Los Tribunales de Conciencia sirven para crear y profundizar en sociedad la conciencia social y crítica acerca de realidades profundamente injustas y de luchas sociales más que justificadas. En Guatemala, aún recordamos el impacto del juicio por los delitos de esclavitud y violencia sexual en el caso de Sepur Zarco. El Tribunal dio la oportunidad de escuchar las voces de mujeres campesinas que habían sido silenciadas, reprimidas e ignoradas y de convertir en condena y repudio social una realidad inimaginable e innombrable que a todos nos avergüenza, ya fuera por por omisión, por desconocimiento, por inacción o por conformidad.
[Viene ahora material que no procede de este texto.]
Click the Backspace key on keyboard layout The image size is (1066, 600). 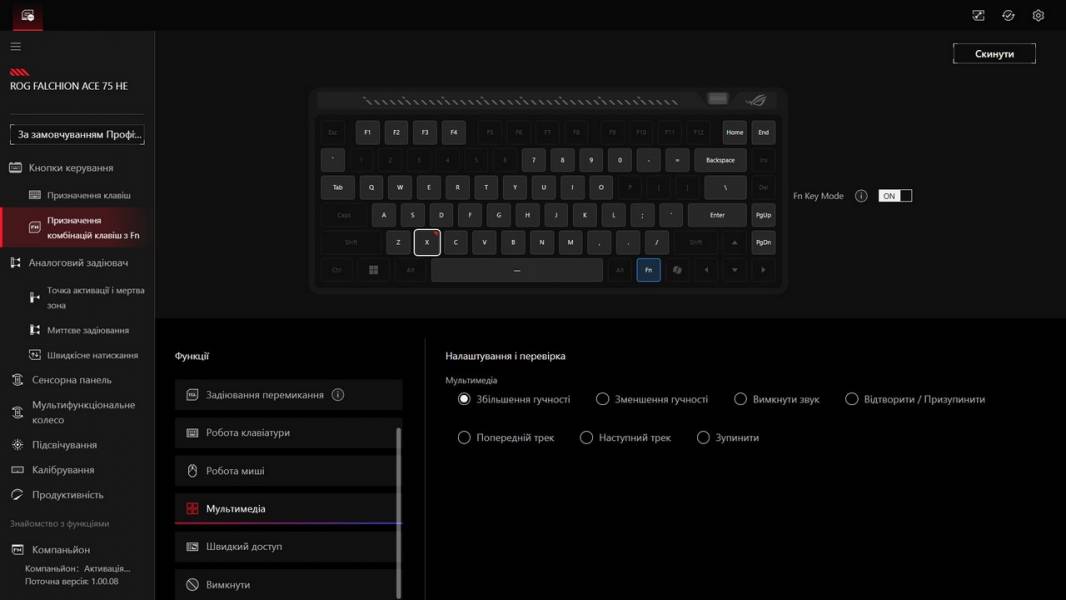coord(720,160)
Un Tribunal de Conciencia de ámbito Internacional que examinara el comportamiento del sistema público de salud en varios países, sería capaz de estimar daños y reconstruir escenarios ¿Cuánto más se hubiera resuelto de la pandemia sino hubiera habido recortes previos? ¿Cuántas personas fallecidas se hubieran salvado? ¿Cuántas más pruebas se hubieran realizado si se contara con los insumos y las capacidades necesarias? ¿Cuántos médicos y enfermeras se debieron haber contratado para atender adecuadamente y estar bien protegidos?…
La crisis de la pandemia ha desnudado realidades sistémicas en todos los países y sus consecuencias desiguales explotadas en los Tratados Comerciales Multilaterales, como el Tratado de Libre Comercio en América Central, incluyendo las versiones posteriores ajustadas del Plan Puebla Panamá y del Triángulo Norte o Trifinio. Algunos análisis y reflexiones de expertos (Chomsky, Naomi Klein) nos indican que las pandemias resultan útiles para fortalecer objetivos geoestratégicos que escapan al control ciudadano, apremiando la necesidad de nuevas indagaciones que den respuestas. Por ejemplo ¿qué ignoramos del TLC relacionado al poder corporativo de las multinacionales farmacéuticas y al control de la pandemia del COVID 19? ¿Por qué la vacuna se ha convertido en trofeo de competencia mercantil entre países?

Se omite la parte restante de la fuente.